Residents were often unkempt and dirty, care plans would be ignored, documents falsified and residents would be humiliated by staff.

Edith Evans
Edith Evans died at the age of 85 (Family handout/PA)

One former staff member said she saw a care worker draw a moustache with a permanent marker on the face of a female resident.

During the inquest, several Brithdir staff apologised for the “shocking lack of care”, which was “bordering on being negligent”.

Others said there was a “systematic failure of the system” at Brithdir, with staffing levels “dire” and carers having to provide their own PPE.

Brithdir was part of a group of 24 care homes owned by local GP Dr Prana Das and his Puretruce Health Care company.

Temporary embargoes on new residents were placed on Brithdir, regular inspections were carried out and improvements notices issued but it was not until 2006 the home finally closed.

Dr Das was known to be “very rude and offensive” with social care inspectors and would often launch legal challenges to decisions of regulators.

Social workers also failed to carry out regular assessment of the residents being funded by Caerphilly County Borough Council.

Police launched the Operation Jasmine inquiry in 2005 following the death of an elderly resident at another home.

The inquiry lasted nearly a decade and cost over £11 million with detectives looking at 63 deaths.

Charges were brought against Dr Das and the Puretruce chief executive but the trial collapsed in 2013 after Dr Das suffered severe head injuries in an aggravated burglary at his home.
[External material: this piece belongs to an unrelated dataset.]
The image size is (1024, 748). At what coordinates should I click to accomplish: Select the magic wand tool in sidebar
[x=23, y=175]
He died last year aged 73.

Dr Das had been the subject of complaints about his homes dating back to the mid-1990s and there had been a long history of involvement with the authorities.

Mr Williams did not criticise any individual from social services, the local health board or care watchdog but said there was a “focus on system and process” which meant the needs of residents were not always recognised in a “timely or appropriate fashion”.
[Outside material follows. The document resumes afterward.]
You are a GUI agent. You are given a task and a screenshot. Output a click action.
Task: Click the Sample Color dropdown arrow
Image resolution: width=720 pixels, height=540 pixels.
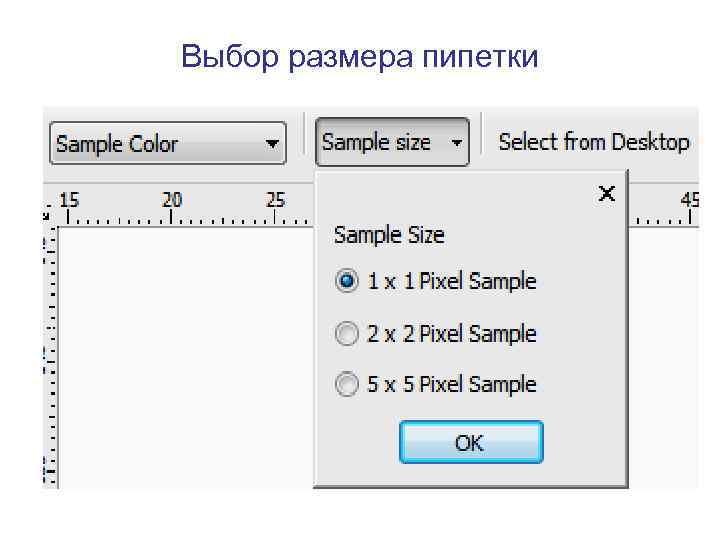click(271, 144)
He said the authorities should have taken more significant action against Dr Das in the autumn of 2004 following the deaths of Mrs Hamer and Mr Hickman.

“I find that the legislative and regulatory framework hampered significantly the steps which needed to be taken,” he said.

“However, and through no fault of their own, their very proper protective actions created a significant and possibly insurmountable hurdle to achieving what I have no doubt was a genuine desire to deal with the delinquent and abusive behaviour of Dr Das.

“In my judgment it was a plain as a pikestaff that in October 2004 there was a serious risk to the life, health and wellbeing of residents at Brithdir.”